Emaar Properties 2010 net profit rises 31%
UAE developer gains from mall and hotel revenue as income rises 38%
Emaar Properties, developer of the world’s tallest tower in Dubai, saw net operating profits rise by nearly a third against 2009, with revenues increasing by almost half, according to preliminary figures released by the company.
Recurring income from malls, retail and hospitality made a significant contribution to the real estate company’s top line as revenues rose 44% to AED12.15billion, up from AED8.413billion. Fourth quarter revenues rose against the third quarter by 38% to AED3.83billion.
After-tax operating profits rose 31% to AED3.03billion against AED2.324billion in 2009, with the fourth quarter gaining marginally against the third. But net income fell 62% to AED 274 million from AED 720 million a year earlier.
“In a year that was marked by cautious optimism, timely delivery of property and consolidation of core businesses, Emaar Properties took bold initiatives that have far-reaching potential in driving sustained returns for our stakeholders,” said Mohamed Alabbar, who at the end of 2010 told a conference audience that Dubai would never stop taking risks.

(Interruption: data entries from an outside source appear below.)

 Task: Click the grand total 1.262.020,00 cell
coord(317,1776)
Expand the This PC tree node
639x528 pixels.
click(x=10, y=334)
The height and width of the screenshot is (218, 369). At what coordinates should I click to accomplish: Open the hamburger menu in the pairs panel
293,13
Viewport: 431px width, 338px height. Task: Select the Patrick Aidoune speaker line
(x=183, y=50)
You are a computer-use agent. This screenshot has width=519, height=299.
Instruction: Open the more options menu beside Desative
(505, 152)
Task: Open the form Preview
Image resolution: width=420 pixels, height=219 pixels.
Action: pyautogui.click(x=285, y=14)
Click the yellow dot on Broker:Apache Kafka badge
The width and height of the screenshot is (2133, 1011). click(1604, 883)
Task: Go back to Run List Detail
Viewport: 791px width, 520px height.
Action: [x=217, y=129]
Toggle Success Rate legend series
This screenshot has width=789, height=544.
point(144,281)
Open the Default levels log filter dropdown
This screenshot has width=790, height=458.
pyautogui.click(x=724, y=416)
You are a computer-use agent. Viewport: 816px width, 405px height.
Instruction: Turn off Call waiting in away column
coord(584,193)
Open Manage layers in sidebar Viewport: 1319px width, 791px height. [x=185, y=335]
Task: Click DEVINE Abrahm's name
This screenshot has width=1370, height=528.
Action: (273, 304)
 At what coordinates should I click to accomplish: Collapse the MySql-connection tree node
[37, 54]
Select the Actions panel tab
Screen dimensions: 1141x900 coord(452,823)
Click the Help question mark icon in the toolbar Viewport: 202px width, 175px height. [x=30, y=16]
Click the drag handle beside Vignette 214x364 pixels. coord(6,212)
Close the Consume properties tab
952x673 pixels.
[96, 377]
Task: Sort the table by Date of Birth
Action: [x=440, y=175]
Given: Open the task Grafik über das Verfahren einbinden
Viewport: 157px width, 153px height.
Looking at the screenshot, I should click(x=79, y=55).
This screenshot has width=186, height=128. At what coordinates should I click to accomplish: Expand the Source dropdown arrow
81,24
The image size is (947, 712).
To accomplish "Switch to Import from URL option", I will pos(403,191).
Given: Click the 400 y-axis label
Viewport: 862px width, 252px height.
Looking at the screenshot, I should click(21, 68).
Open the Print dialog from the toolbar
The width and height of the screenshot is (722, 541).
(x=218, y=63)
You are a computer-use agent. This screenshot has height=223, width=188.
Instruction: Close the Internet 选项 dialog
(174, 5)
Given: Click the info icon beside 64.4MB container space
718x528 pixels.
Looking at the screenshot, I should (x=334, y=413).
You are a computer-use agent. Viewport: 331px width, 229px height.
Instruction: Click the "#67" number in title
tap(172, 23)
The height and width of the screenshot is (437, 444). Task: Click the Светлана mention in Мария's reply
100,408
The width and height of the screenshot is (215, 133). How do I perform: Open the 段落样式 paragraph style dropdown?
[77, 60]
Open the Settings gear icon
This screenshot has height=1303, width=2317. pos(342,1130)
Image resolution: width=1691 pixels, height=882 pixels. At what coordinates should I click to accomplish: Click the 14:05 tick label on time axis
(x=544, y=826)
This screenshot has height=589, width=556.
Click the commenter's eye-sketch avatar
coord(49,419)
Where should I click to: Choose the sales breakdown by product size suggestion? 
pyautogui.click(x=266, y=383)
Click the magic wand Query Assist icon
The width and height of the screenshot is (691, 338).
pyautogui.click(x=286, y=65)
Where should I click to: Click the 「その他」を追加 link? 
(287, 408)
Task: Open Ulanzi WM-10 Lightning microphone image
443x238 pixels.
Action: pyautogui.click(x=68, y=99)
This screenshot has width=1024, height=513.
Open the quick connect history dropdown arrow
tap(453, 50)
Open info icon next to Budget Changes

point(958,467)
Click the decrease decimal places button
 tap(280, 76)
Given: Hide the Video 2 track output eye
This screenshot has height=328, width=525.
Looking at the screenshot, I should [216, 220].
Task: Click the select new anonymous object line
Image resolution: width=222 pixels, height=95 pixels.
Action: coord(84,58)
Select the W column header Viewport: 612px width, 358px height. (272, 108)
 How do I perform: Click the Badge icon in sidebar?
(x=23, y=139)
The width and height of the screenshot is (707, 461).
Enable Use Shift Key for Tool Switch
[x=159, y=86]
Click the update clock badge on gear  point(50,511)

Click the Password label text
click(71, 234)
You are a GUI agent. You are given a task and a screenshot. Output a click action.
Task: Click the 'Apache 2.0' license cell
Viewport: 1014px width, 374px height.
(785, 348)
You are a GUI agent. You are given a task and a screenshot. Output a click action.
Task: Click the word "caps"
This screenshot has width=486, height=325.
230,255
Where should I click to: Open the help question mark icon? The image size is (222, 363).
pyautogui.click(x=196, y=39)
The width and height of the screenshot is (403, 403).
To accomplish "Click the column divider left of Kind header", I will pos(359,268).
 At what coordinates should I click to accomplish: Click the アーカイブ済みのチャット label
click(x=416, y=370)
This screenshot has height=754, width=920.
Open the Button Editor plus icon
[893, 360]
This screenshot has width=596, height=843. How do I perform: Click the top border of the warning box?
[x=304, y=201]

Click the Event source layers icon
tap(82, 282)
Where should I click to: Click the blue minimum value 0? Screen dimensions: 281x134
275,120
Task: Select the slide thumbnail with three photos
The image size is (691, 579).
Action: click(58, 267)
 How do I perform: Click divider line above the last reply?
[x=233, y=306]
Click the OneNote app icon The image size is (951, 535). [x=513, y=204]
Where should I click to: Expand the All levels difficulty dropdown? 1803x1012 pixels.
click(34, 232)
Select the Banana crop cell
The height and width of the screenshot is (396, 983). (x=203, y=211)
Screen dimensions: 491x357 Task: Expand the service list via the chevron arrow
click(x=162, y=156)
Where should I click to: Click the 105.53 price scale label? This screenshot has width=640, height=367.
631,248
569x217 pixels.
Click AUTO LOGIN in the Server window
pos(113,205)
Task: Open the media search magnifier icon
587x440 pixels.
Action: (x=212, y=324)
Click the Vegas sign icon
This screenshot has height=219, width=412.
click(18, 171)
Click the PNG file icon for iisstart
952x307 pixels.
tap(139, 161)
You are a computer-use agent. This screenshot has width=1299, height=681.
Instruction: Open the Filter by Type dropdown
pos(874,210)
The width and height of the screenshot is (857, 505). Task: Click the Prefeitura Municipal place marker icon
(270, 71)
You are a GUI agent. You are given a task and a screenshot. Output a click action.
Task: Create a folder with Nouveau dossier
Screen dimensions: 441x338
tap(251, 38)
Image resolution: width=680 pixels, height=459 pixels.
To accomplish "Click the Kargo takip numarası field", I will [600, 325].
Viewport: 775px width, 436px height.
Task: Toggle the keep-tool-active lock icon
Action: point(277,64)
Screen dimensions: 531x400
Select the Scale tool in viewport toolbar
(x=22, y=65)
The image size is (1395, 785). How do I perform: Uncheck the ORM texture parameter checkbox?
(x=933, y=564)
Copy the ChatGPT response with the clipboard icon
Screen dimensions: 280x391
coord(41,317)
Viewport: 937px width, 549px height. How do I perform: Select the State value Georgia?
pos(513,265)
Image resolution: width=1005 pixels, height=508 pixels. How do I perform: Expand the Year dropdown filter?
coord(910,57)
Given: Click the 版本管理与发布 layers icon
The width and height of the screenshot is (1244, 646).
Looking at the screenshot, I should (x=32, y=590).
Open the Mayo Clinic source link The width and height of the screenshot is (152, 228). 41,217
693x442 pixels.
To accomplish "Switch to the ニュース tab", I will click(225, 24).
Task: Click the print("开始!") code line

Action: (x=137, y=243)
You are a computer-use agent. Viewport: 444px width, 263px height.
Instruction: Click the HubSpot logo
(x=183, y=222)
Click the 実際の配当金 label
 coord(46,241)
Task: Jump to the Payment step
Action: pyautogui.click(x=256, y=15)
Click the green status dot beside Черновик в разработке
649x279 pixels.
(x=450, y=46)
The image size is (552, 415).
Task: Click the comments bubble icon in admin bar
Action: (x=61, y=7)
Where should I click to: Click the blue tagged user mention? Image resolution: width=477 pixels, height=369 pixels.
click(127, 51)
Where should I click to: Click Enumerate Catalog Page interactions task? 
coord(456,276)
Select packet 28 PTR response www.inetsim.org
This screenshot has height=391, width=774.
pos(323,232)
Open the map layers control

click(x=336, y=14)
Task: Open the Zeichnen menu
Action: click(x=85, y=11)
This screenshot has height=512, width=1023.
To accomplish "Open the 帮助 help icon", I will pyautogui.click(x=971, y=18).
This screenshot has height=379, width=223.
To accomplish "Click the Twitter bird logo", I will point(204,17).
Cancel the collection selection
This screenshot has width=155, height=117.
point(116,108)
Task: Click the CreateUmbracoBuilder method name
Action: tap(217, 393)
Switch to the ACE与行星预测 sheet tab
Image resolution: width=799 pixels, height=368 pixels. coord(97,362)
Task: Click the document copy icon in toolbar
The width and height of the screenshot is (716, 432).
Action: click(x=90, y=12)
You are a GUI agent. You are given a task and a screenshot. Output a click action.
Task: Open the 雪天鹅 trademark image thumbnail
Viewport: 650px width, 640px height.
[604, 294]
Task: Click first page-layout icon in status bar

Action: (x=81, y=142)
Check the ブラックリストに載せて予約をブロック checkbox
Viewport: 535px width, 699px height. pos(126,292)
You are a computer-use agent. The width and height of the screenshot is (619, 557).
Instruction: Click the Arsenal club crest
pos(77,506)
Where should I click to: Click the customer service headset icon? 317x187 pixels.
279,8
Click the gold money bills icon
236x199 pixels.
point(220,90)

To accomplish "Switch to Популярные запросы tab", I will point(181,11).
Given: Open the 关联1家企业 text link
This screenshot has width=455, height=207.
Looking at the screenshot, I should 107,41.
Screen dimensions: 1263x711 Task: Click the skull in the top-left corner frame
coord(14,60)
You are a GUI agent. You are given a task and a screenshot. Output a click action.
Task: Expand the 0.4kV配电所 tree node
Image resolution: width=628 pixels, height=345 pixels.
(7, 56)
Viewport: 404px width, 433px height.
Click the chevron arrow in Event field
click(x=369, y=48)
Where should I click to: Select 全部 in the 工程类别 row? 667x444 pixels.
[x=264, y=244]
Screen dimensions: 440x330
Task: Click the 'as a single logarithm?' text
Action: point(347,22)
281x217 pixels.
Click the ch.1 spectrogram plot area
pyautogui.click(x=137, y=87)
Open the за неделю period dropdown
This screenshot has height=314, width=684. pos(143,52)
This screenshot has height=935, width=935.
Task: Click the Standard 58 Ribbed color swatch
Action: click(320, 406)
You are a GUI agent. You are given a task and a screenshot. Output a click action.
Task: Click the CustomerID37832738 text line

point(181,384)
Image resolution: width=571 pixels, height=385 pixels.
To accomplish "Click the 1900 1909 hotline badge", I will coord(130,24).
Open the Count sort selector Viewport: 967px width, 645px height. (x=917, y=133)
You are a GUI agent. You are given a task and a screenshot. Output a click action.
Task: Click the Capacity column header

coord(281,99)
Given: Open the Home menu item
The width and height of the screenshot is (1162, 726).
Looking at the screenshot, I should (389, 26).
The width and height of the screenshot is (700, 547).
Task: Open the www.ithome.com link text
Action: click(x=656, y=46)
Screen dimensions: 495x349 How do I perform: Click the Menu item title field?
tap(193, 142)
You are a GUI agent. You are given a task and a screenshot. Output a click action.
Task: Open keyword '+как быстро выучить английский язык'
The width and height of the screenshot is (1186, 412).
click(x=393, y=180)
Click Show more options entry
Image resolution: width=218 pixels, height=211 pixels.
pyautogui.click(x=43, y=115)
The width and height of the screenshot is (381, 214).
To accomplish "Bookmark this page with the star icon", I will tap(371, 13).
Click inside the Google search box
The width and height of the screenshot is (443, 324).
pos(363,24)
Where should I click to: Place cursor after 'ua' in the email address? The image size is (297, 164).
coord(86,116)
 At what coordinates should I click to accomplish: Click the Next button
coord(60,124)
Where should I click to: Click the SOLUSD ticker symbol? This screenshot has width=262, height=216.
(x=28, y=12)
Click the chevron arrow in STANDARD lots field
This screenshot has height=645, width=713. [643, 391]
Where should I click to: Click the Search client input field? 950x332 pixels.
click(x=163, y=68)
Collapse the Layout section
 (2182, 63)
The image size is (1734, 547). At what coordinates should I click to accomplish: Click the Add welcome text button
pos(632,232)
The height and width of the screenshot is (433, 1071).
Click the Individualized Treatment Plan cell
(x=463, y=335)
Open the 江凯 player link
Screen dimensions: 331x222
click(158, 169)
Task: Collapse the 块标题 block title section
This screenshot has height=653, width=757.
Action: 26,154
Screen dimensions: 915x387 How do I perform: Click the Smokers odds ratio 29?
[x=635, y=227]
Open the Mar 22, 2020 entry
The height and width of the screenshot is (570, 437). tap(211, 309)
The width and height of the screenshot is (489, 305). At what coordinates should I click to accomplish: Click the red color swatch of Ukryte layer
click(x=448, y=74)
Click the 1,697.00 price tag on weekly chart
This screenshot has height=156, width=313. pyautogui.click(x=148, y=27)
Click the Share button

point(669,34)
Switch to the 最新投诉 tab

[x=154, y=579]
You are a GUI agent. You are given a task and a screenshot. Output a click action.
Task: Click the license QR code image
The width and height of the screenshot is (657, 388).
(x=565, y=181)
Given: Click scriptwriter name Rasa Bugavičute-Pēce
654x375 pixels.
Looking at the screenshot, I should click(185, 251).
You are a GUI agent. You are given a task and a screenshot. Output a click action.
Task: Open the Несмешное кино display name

Emaar handed over 3,500 units last year, including 770 in the Burj Khalifa, which opened last January and recently celebrated its first anniversary.
It also handed over healthcare and education developments to service providers, and this year plans to hand over homes in Jeddah Gate and Al Khobar Lakes in Saudi Arabia through Emaar Middle East. It also plans to hand over plots in Turkey and Egypt through its subsidiaries in these countries.
Emaar Properties has been one of the most popular real estate companies in the region with international investors, issuing a US $500 million convertible bond in September that listed on the Luxembourg Stock Exchange that was heavily oversubscribed as well as a $500million Sukuk last month. The company is seeking to pay down debts that mature this year with longer-term borrowing.
The annual results compare starkly with those of Aldar Properties, Abu Dhabi’s biggest developer, which yesterday said it made a loss of more than AED12billion for the year on the back of a fair-value adjusted property portfolio that has been hit hard in the economic downturn.
Last month it sold assets on Yas Island to the government and sold a AED2.8billion convertible bond to Mubadala Development Company, the state-backed investor.
Emaar shares have rebounded since a sharp dip at the end of January, though closed down 1.21% to AED3.25 yesterday.